Updated: Dec 22, 2025

English Language Education in the Age of Screens, Shortcuts and Spectacle


Author

Shams Bhatti

(English Language Teacher and Educational Consultant)

Affiliation: Keystone Academic Consultants Limited

 

Author note

The author is an English language teacher with over twenty-four years of professional experience across universities, industrial training centres, corporate education contexts, including Aramco and further education colleges in the United Kingdom. His work spans ESOL, Functional Skills, ESL, EFL, EAL, ESP and post-16 English provision, with a sustained focus on literacy development, assessment integrity and academically rigorous pedagogy. Alongside classroom teaching, he is engaged in curriculum design, educational content development, formative and summative assessment resources, mark schemes, proofreading services and academic leadership through Keystone Academic Consultants Limited. His professional perspective is shaped by long-term practice at the intersection of teaching, assessment and policy, and by a commitment to quality-driven, ethically grounded and technology-aware education.



Why this matters now

As generative artificial intelligence (AI) becomes an everyday presence in schools, colleges and universities, English language education finds itself at a critical crossroads. On the one hand, AI threatens authorship, assessment validity and the cognitive processes through which reading and writing develop. On the other hand, it may represent one of the few screen-based technologies capable of redirecting attention away from socially corrosive platforms towards sustained, knowledge-rich engagement.
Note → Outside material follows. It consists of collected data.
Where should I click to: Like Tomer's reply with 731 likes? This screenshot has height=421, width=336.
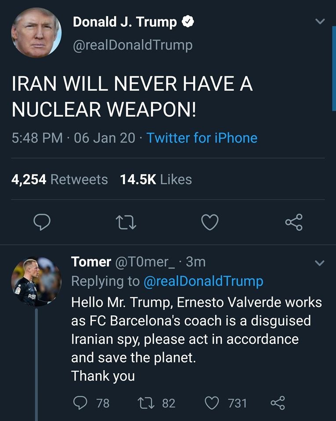pyautogui.click(x=213, y=402)
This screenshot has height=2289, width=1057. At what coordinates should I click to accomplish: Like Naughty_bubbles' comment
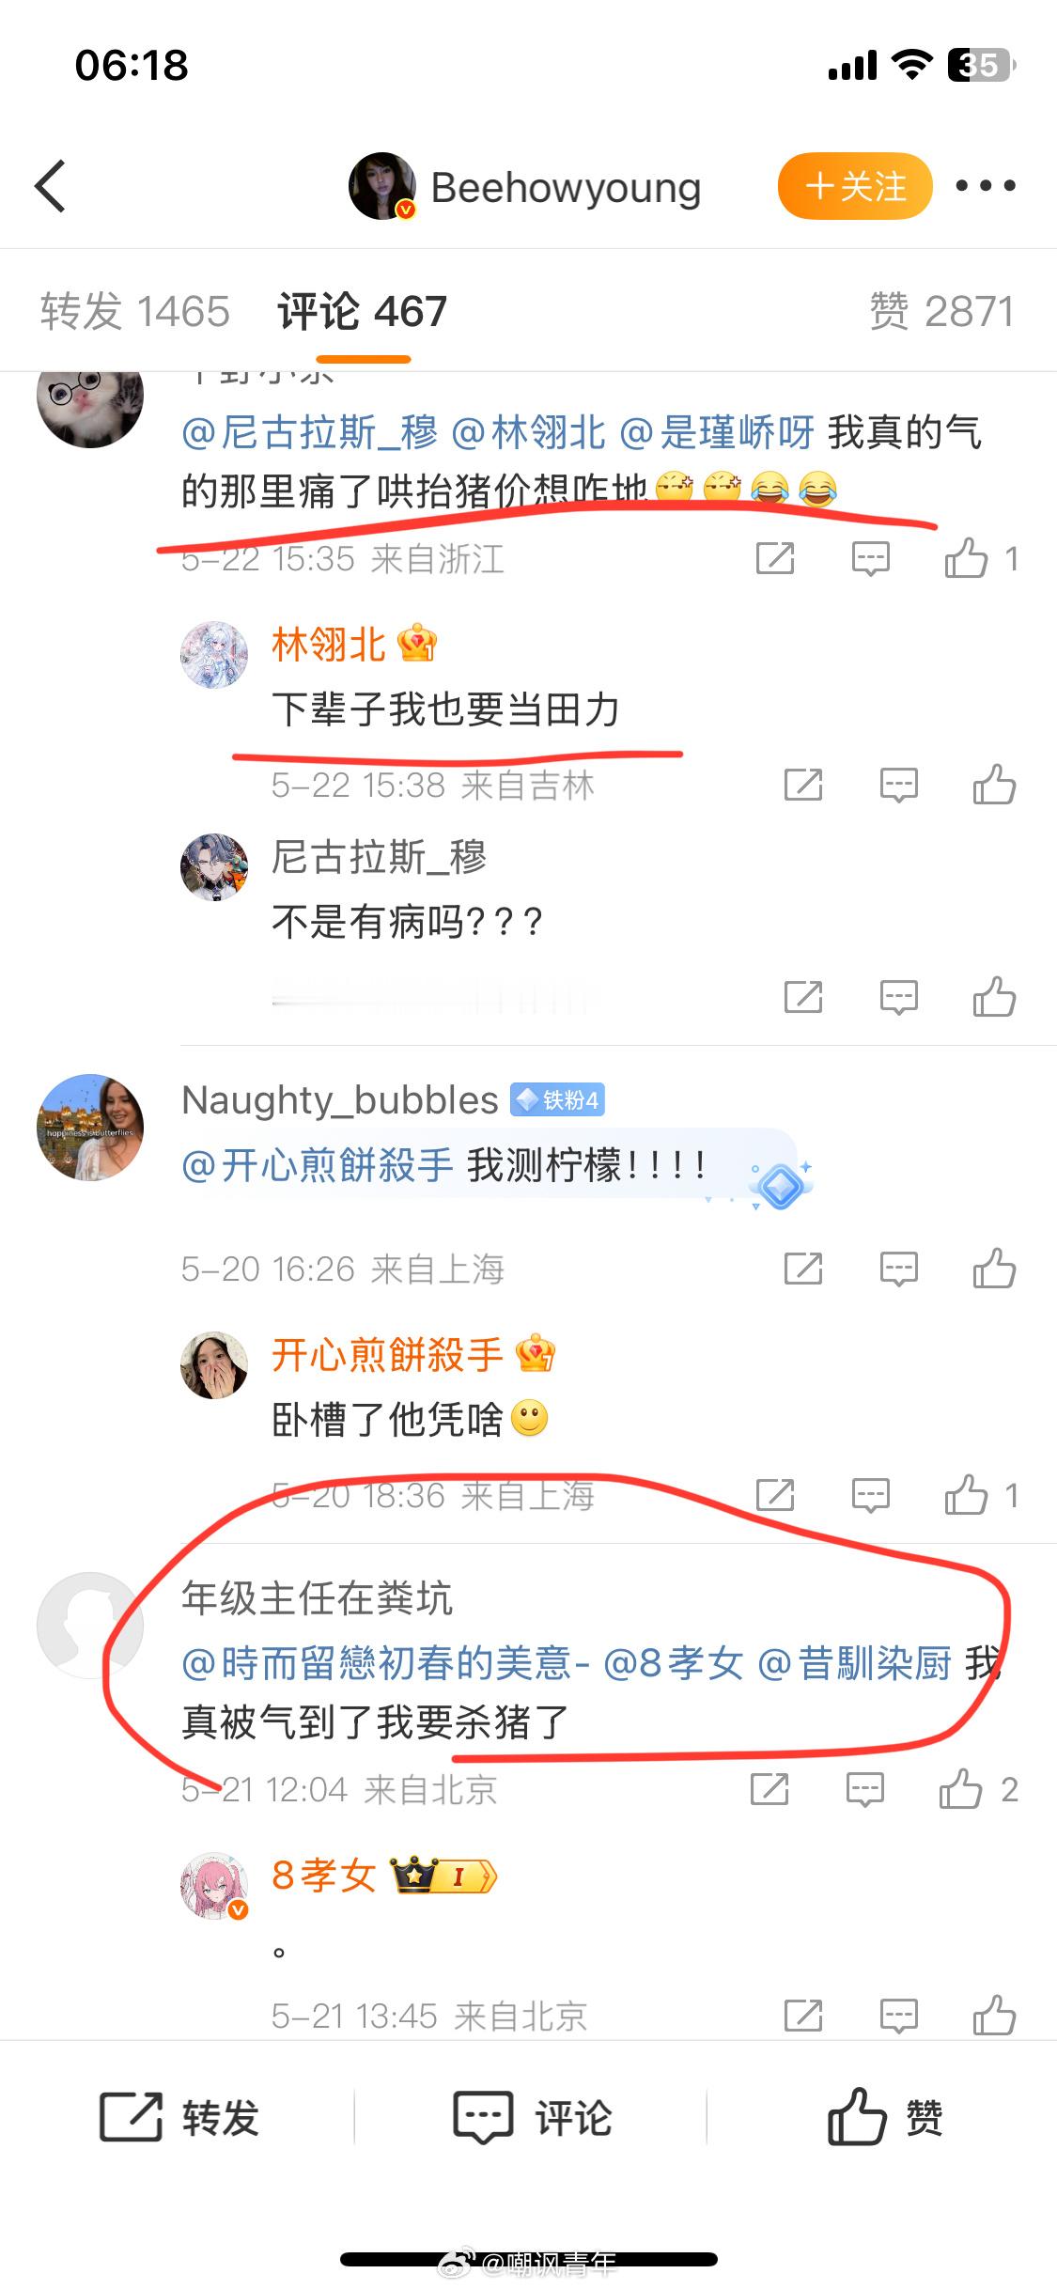[994, 1269]
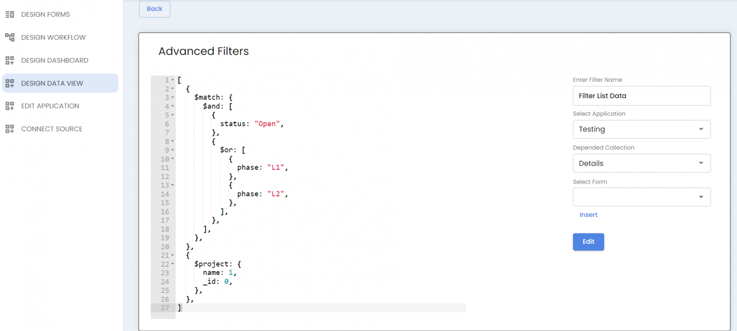This screenshot has width=737, height=331.
Task: Open the Depended Collection dropdown showing Details
Action: [x=701, y=163]
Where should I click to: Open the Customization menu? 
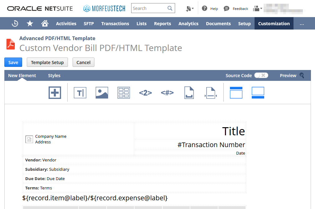(274, 23)
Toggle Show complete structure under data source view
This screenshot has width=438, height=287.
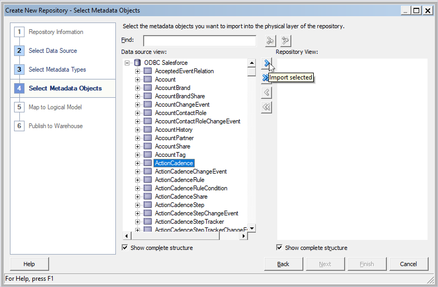(x=125, y=248)
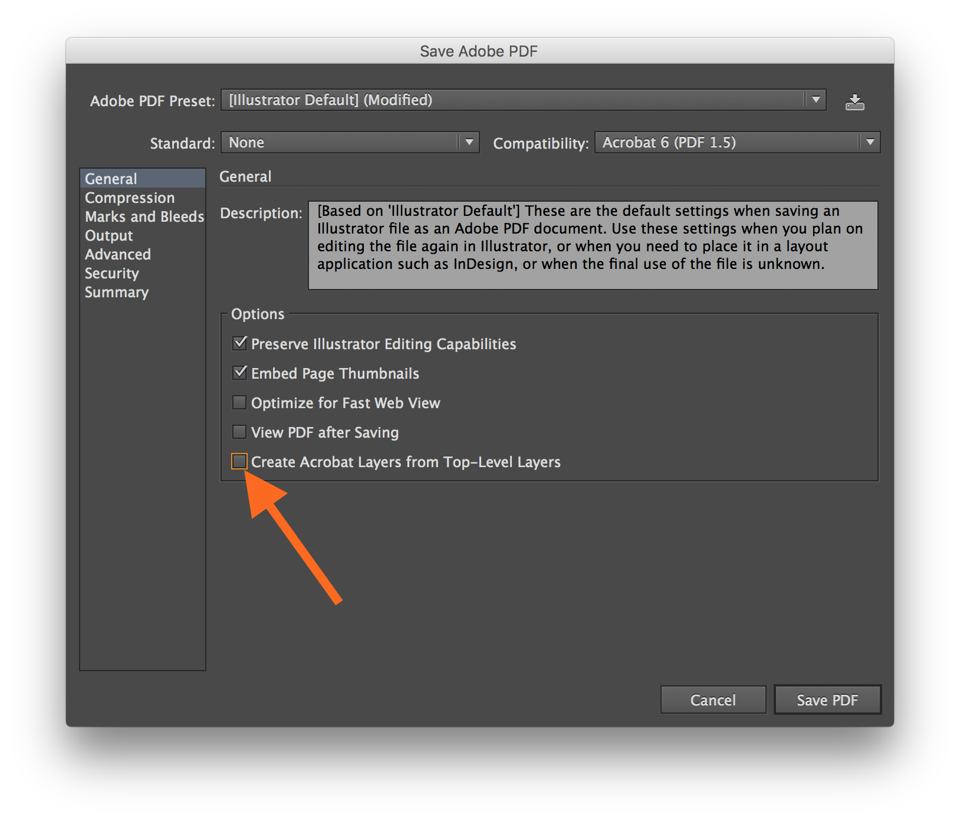Click the Save Adobe PDF title bar
The image size is (960, 821).
[x=479, y=51]
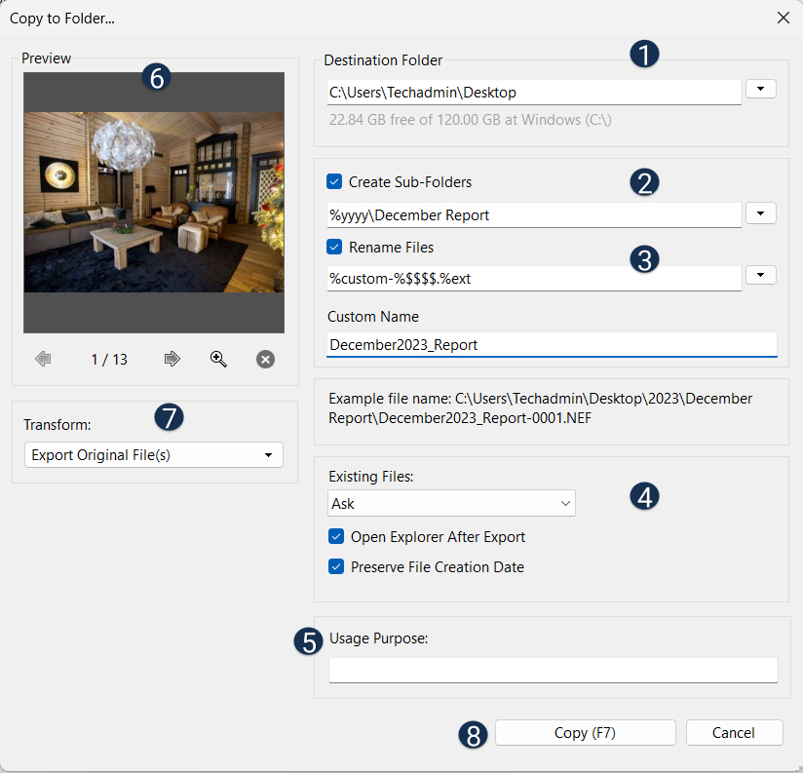Click the living room preview thumbnail
803x773 pixels.
click(x=154, y=202)
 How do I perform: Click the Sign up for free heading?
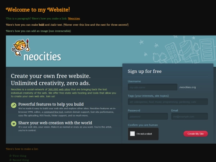tap(144, 71)
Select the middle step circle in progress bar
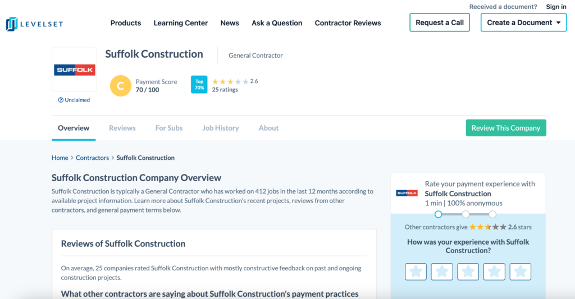 coord(466,214)
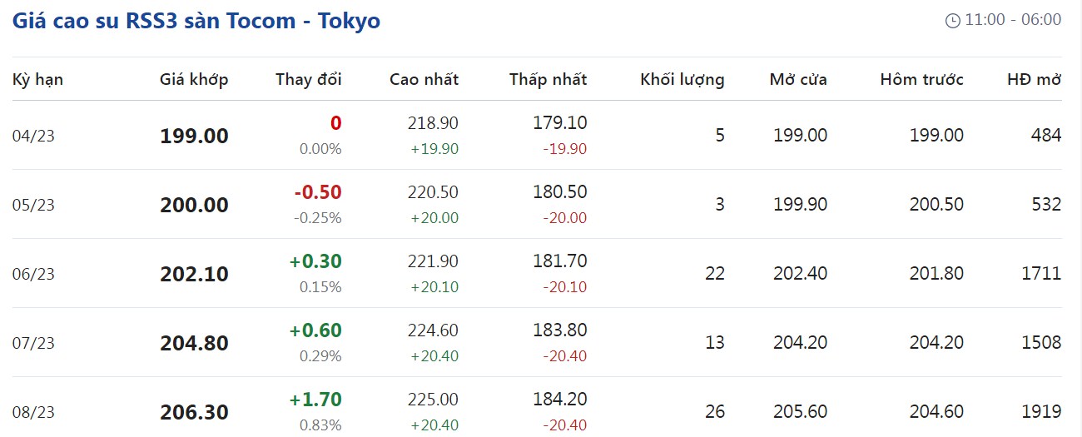Viewport: 1082px width, 437px height.
Task: Click the 199.00 matched price
Action: [194, 136]
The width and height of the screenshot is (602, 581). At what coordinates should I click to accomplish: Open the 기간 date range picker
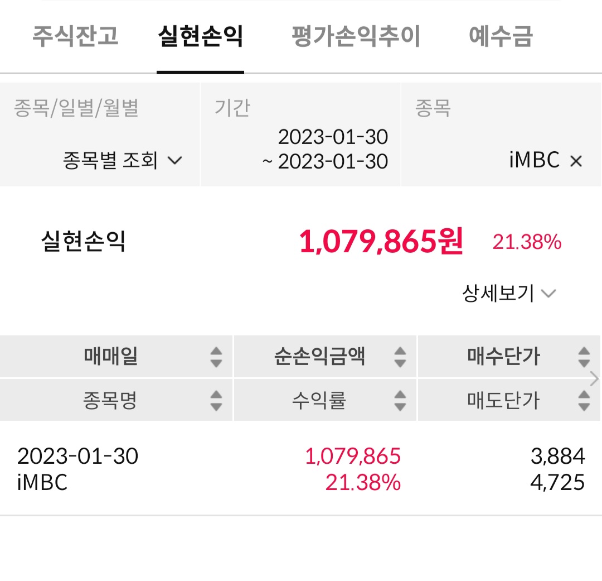point(300,135)
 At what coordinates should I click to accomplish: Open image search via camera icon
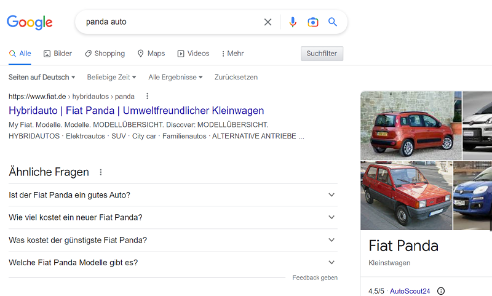pyautogui.click(x=313, y=22)
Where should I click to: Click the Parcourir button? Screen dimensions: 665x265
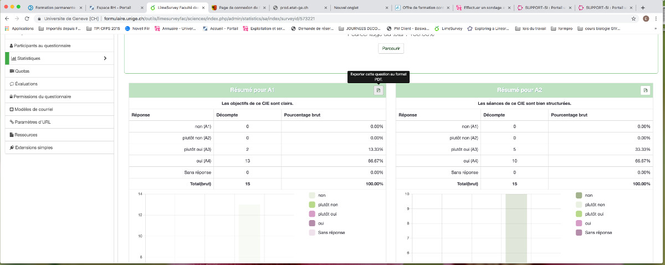point(391,48)

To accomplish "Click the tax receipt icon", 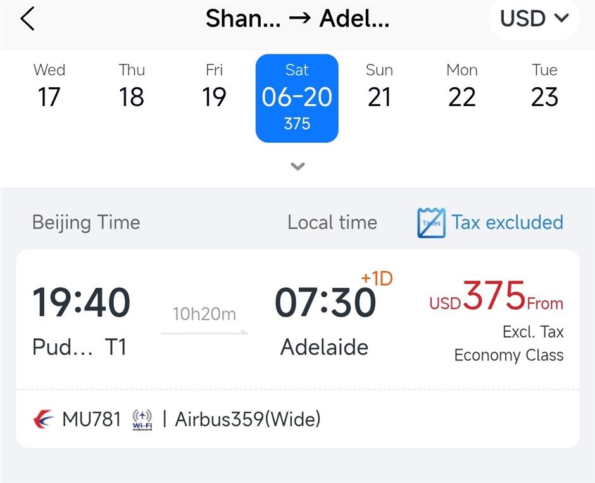I will [431, 223].
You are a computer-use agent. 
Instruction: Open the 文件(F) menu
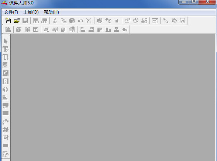click(11, 12)
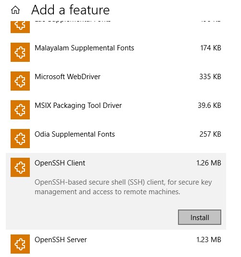
Task: Click the Malayalam Supplemental Fonts puzzle icon
Action: pos(20,52)
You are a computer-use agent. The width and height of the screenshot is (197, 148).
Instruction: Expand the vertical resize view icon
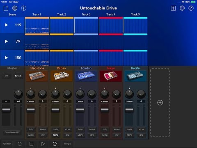click(x=173, y=8)
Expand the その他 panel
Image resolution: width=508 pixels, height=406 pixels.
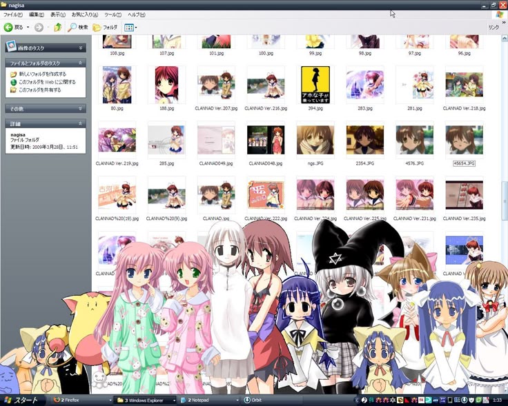point(81,109)
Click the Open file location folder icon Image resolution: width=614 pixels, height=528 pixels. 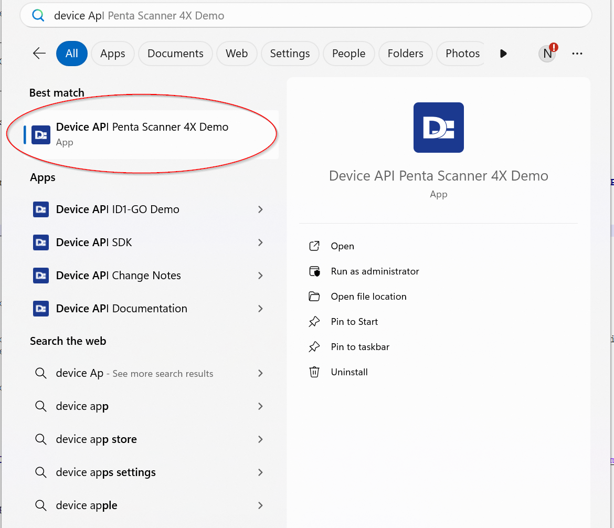pos(314,297)
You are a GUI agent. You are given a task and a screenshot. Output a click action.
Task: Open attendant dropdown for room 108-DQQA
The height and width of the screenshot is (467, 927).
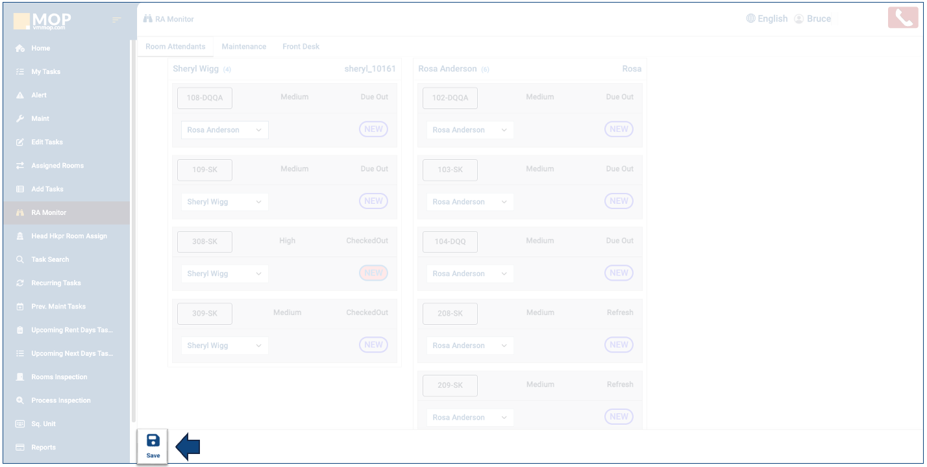224,130
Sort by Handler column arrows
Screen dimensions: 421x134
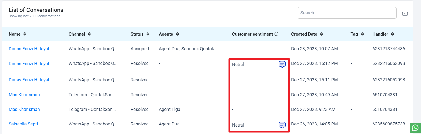click(393, 34)
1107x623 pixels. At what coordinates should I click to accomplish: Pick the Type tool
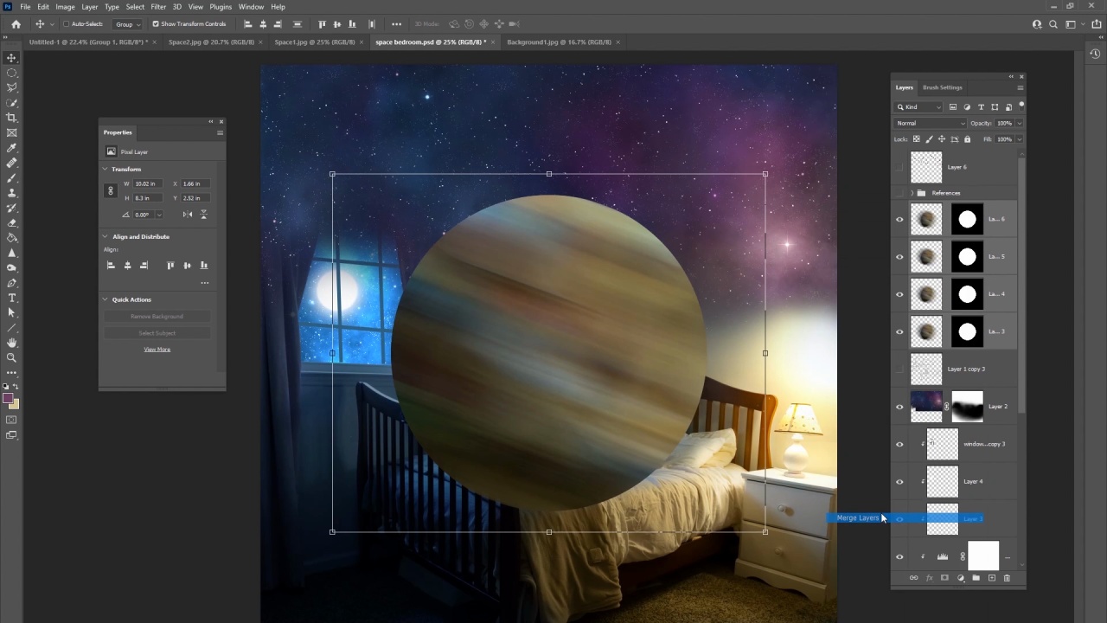11,298
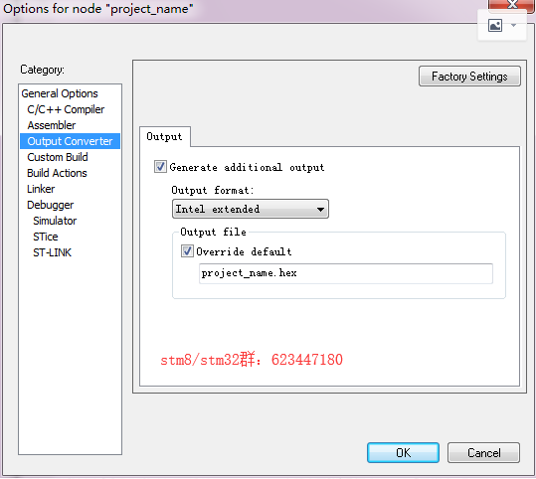The width and height of the screenshot is (536, 479).
Task: Choose Assembler in category list
Action: (52, 125)
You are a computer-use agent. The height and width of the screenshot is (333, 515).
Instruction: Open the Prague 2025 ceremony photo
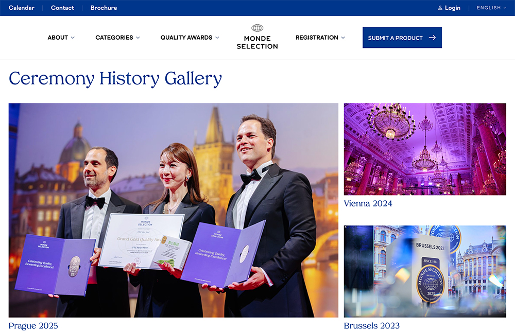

This article argues that British education policy must move beyond a narrow risk-management stance and establish a safeguarded, human-centred settlement that protects literacy, integrity and moral development while harnessing AI’s genuine educational potential.

 


Introduction

The integration of generative AI into education is frequently framed as a technical or managerial challenge. In English language education, however, it is fundamentally a cognitive and ethical endeavour. AI now operates at the point where learners form sentences, structure arguments, and rehearse ideas—activities that have traditionally been the very substance of learning.

Classroom evidence increasingly reveals a troubling pattern: learners submit fluent, AI-assisted coursework but struggle to reproduce comparable quality under controlled assessment conditions. At the same time, attention spans are being eroded by short-form video, algorithmic feeds and continuous digital stimulation. In this context, AI is often treated solely as a threat. This article contends that such a binary framing is inadequate. The real policy challenge is not whether AI should be resisted or embraced, but how it should be governed, pedagogically framed and morally situated within English language teaching and learning.

 

From CALL and MALL to Generative AI: a structural shift


Earlier waves of educational technology, including Computer-Assisted Language Learning (CALL) and Mobile-Assisted Language Learning (MALL), functioned primarily as tools. They supported practice, extended exposure and enriched classroom activity, but they did not usually replace learner cognition. Access, however, was uneven. CALL and MALL depended on infrastructure, institutional investment and trained staff, leaving many learners—particularly in deprived contexts—excluded.


Generative AI marks a structural departure. It is not merely assistive but performative. With minimal infrastructure, often just a smartphone, learners can now generate grammatically fluent text, summaries and explanations on demand. This shift dramatically lowers access barriers, especially for English learners globally. At the same time, it introduces unprecedented risks to authorship, independence and skill formation.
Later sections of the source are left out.